# College Math Teaching

## November 6, 2013

### Inverse Laplace transform example: 1/(s^2 +b^2)^2

Filed under: basic algebra, differential equations, Laplace transform — Tags: — collegemathteaching @ 11:33 pm

I talked about one way to solve $y''+y = sin(t), y(0) =y'(0) = 0$ by using Laplace transforms WITHOUT using convolutions; I happen to think that using convolutions is the easiest way here.

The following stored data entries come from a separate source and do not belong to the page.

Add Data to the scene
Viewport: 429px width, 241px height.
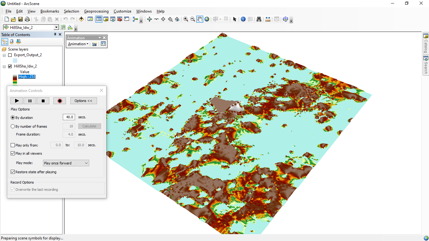(x=81, y=19)
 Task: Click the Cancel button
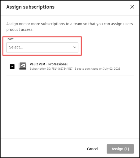pyautogui.click(x=93, y=149)
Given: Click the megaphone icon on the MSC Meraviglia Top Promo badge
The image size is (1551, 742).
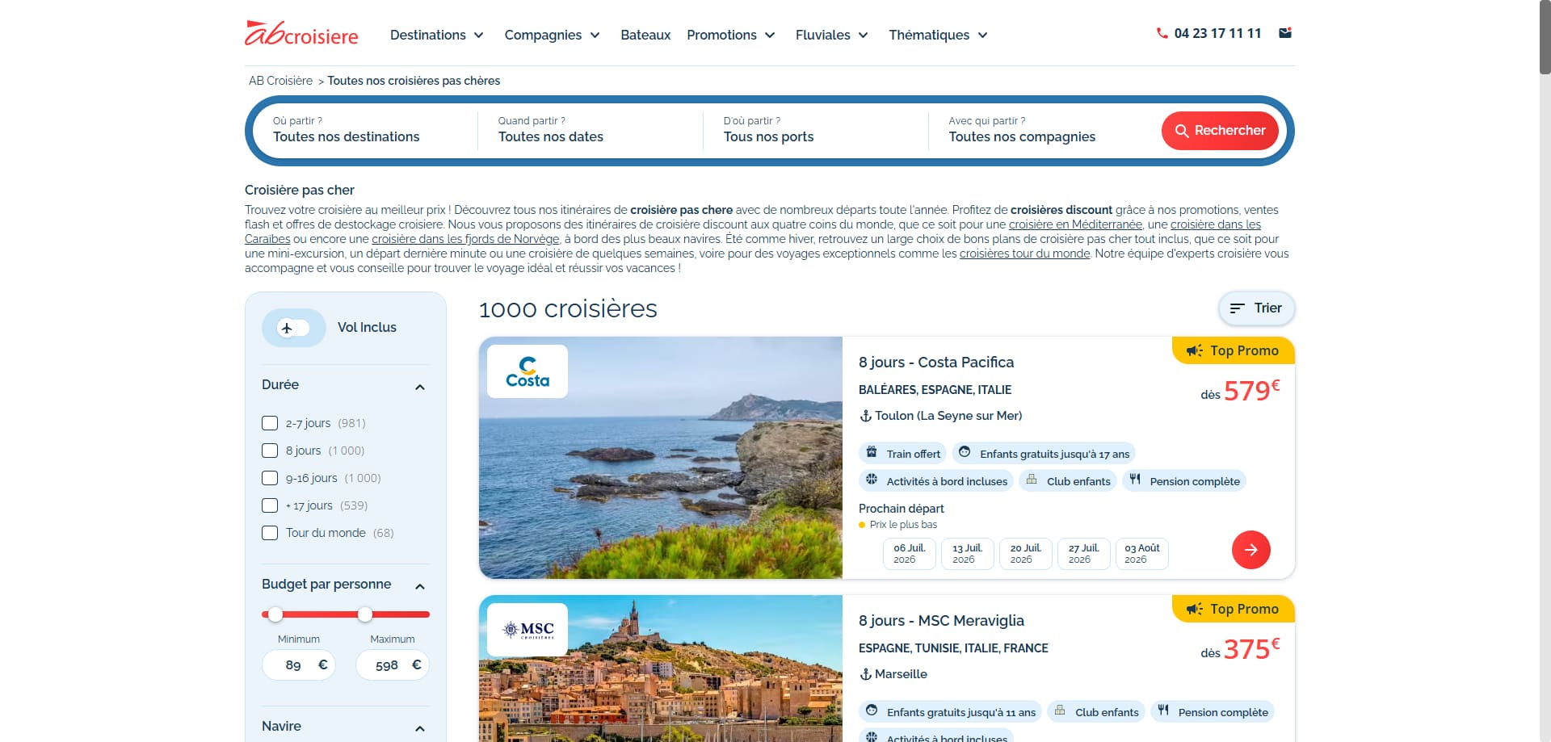Looking at the screenshot, I should point(1194,609).
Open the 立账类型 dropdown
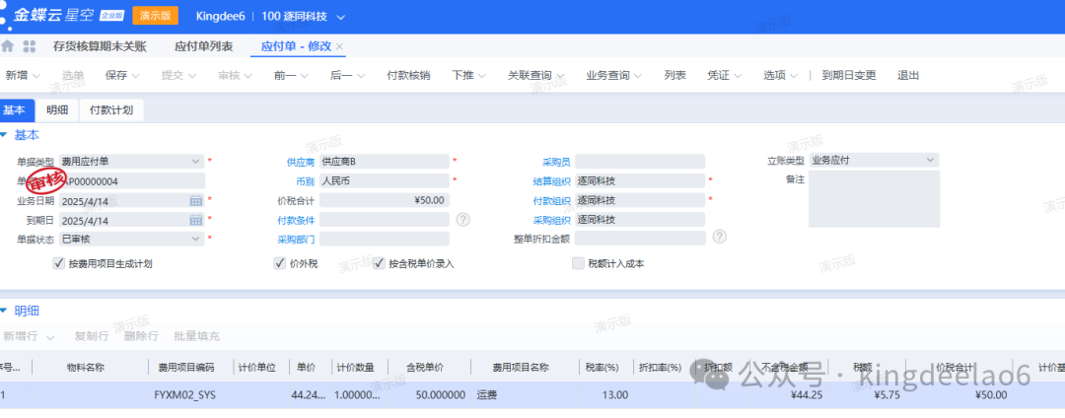This screenshot has height=418, width=1065. [930, 160]
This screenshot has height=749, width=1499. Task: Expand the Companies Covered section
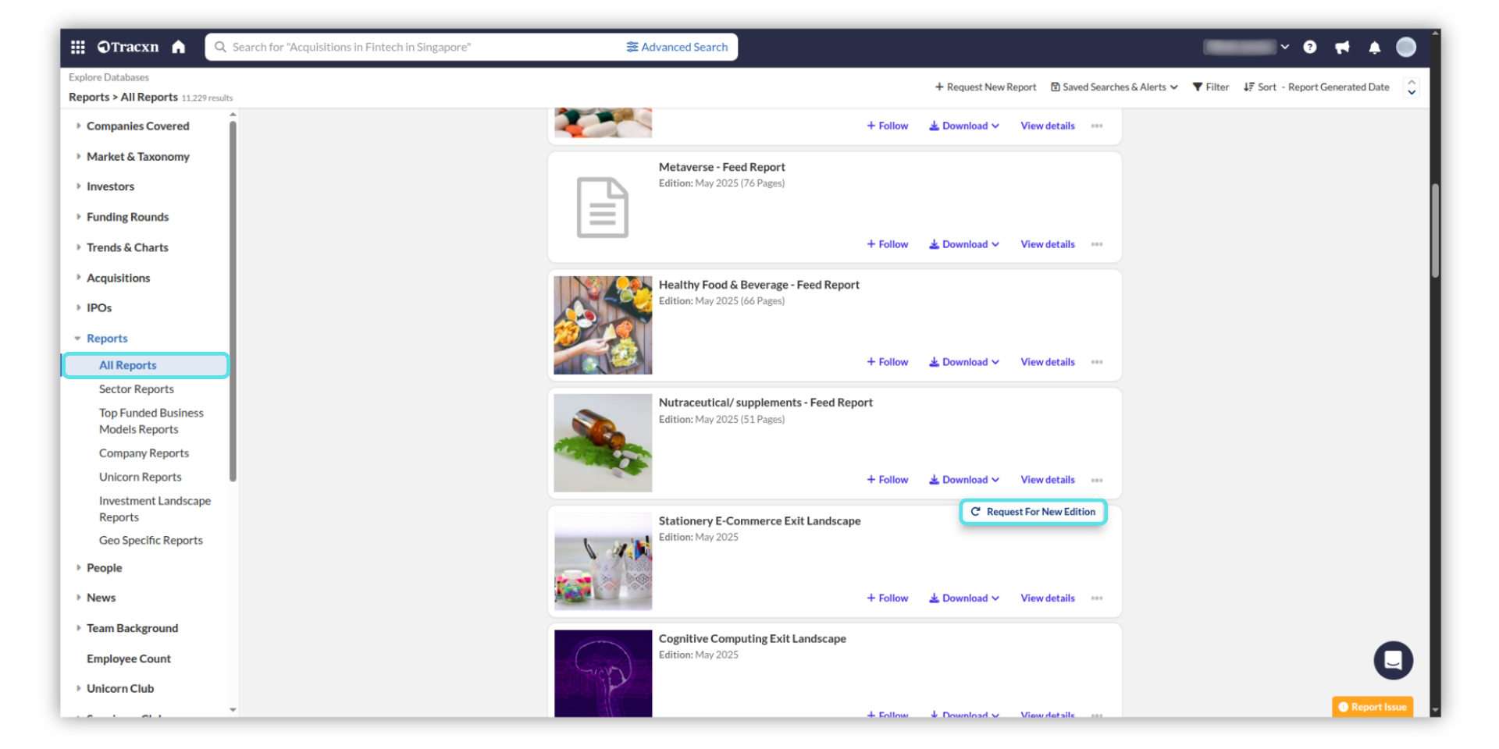(137, 126)
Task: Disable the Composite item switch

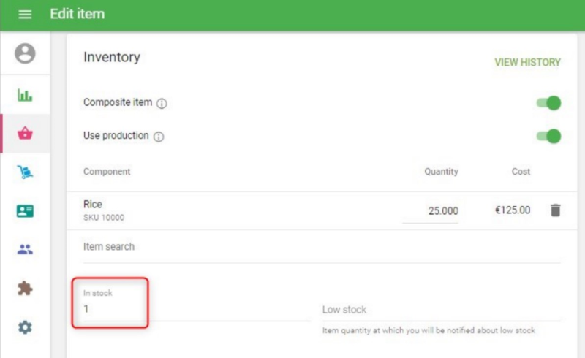Action: tap(548, 103)

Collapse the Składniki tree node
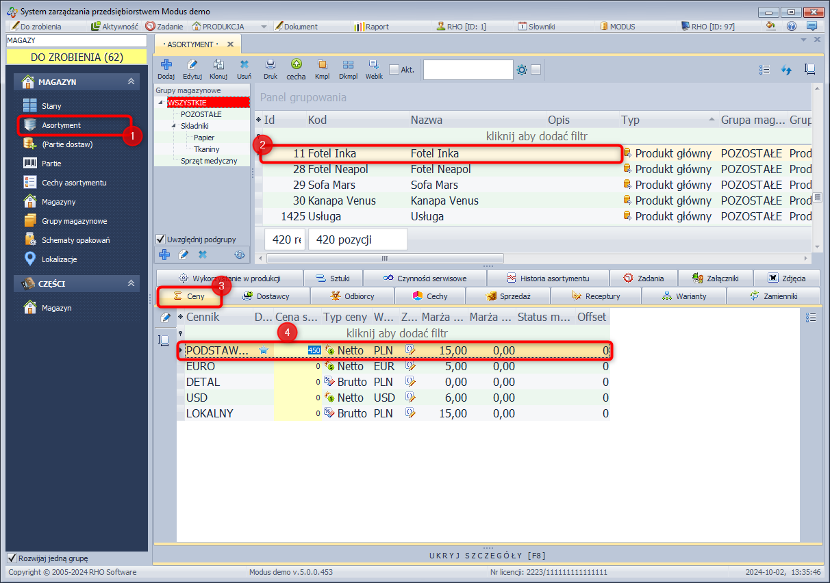pyautogui.click(x=174, y=126)
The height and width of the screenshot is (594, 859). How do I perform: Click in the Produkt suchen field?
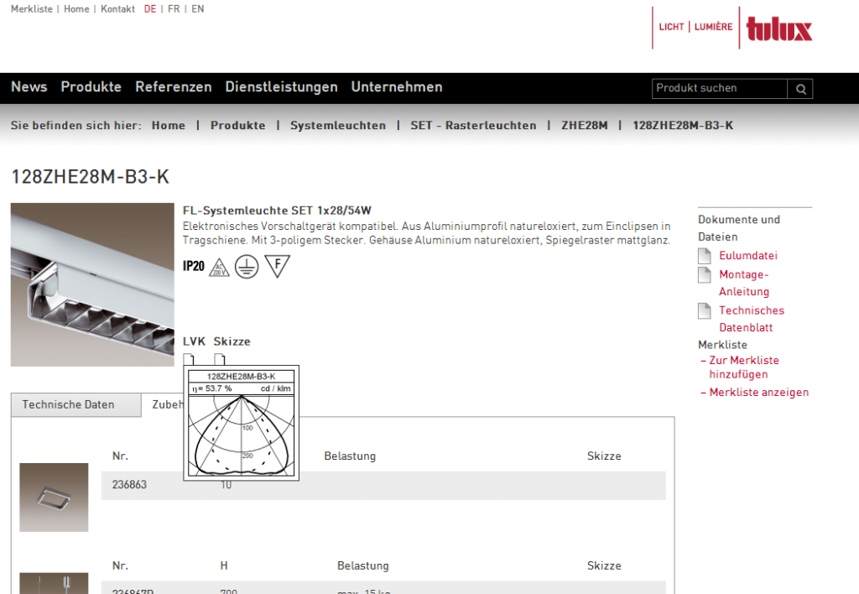[719, 89]
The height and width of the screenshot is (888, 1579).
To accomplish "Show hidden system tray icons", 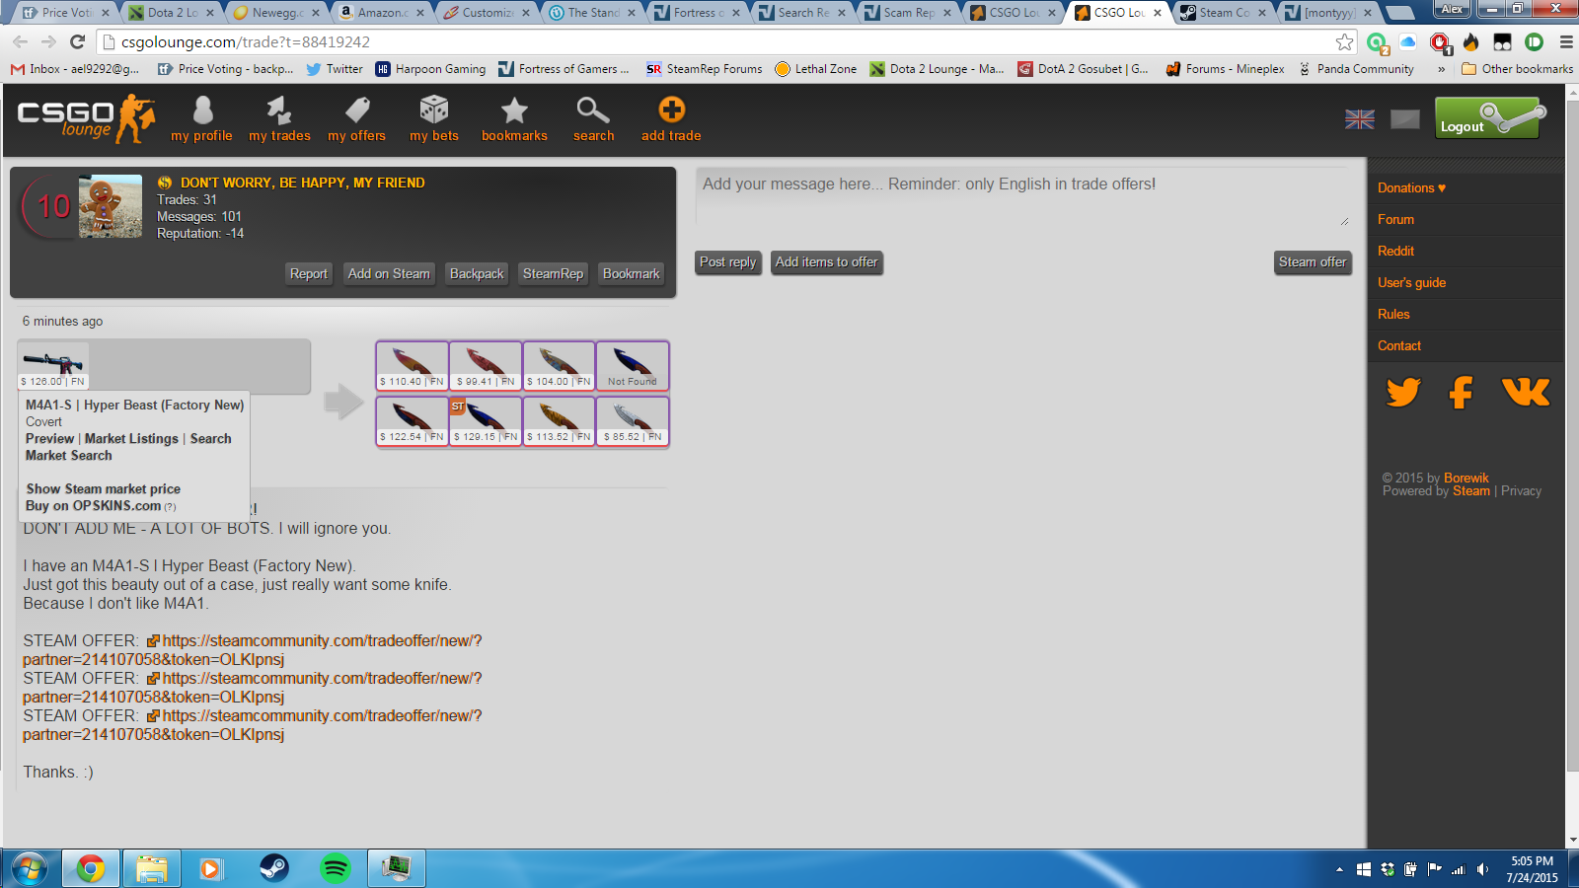I will click(1339, 869).
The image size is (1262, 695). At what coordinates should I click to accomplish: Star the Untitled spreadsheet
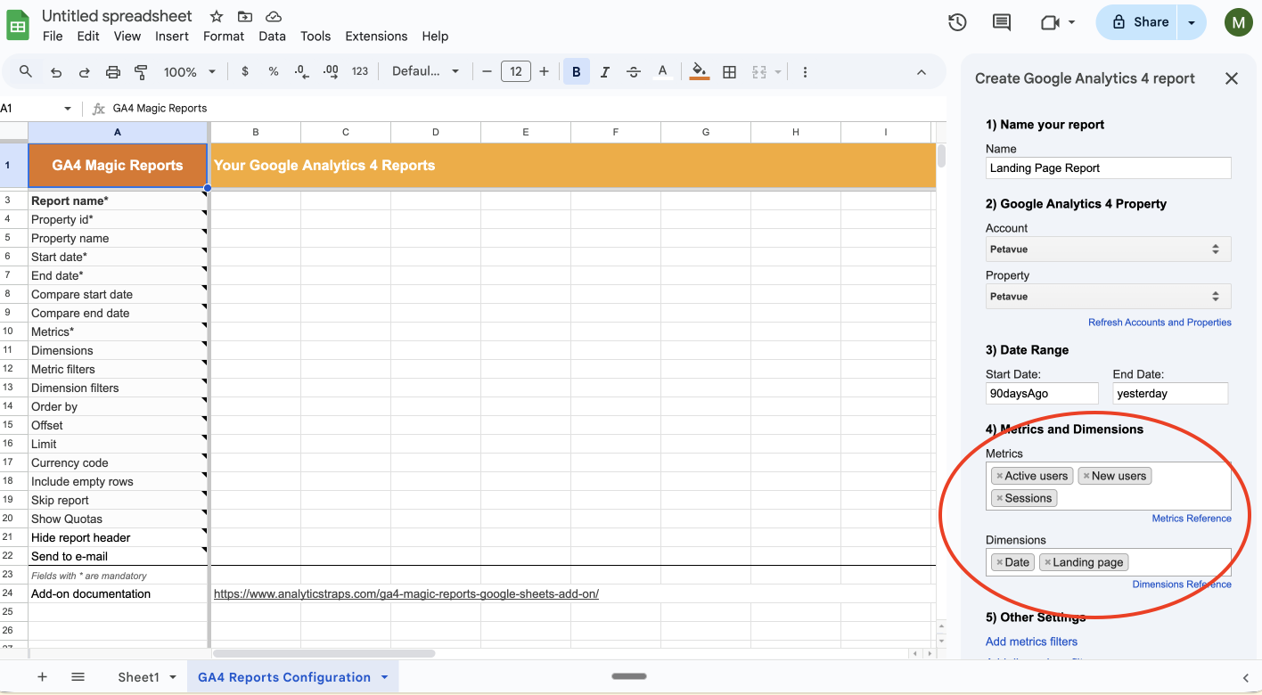[217, 17]
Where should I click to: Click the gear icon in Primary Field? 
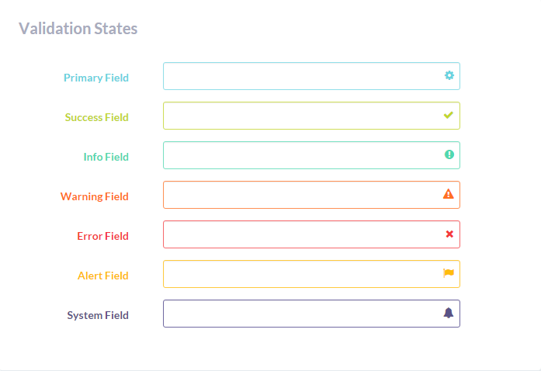tap(449, 75)
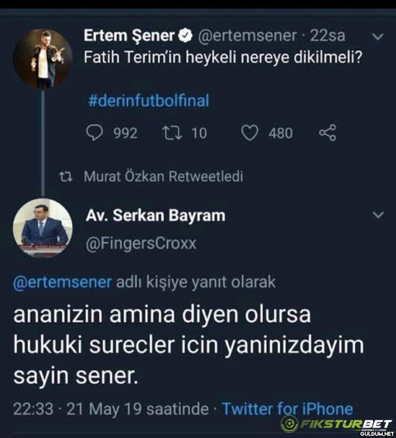Viewport: 396px width, 438px height.
Task: Click the verified badge next to Ertem Şener
Action: click(185, 36)
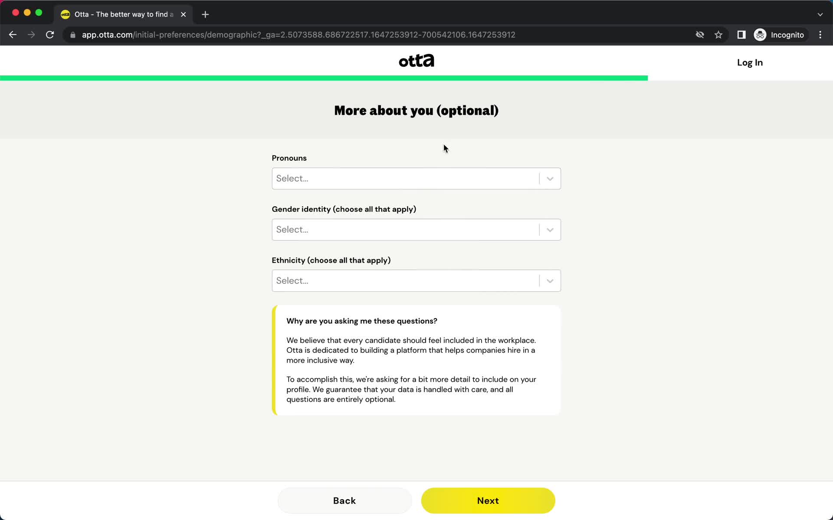The image size is (833, 520).
Task: Click the Incognito profile icon
Action: click(761, 35)
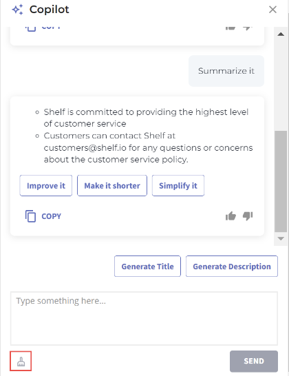Click the scrollbar down arrow

pos(281,238)
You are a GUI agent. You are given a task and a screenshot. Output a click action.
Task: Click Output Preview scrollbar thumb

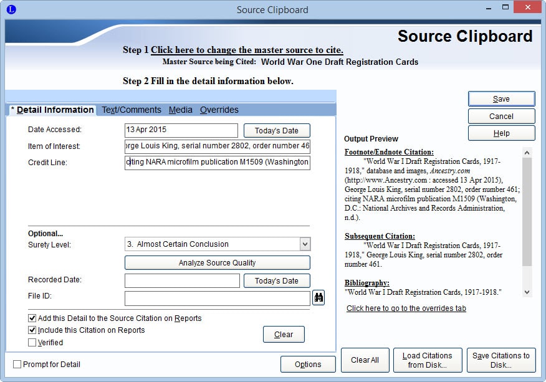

Here is another non-convolution method: Take the Laplace transform of both sides to get $Y(s) = \frac{1}{(s^2+1)^2}$.

Now most tables have $L(tsin(at)) = \frac{2as}{(s^2 + a^2)^2}, L(tcos(at)) = \frac{s^2-a^2}{(s^2+a^2)^2}$

What we have is not in one of these forms. BUT, note the following algebra trick technique:

$\frac{1}{s^2+b^2} = (A)(\frac{s^2-b^2}{(s^2 + b^2)^2} - \frac{s^2+b^2}{(s^2+b^2)^2})$ when $A = -\frac{1}{2b^2}$.

Now $\frac{s^2-b^2}{(s^2 + b^2)^2} = L(tcos(bt))$ and $\frac{s^2+b^2}{(s^2+b^2)^2} = \frac{1}{(s^2+b^2)} = L(\frac{1}{b}sin(bt))$ and one can proceed from there.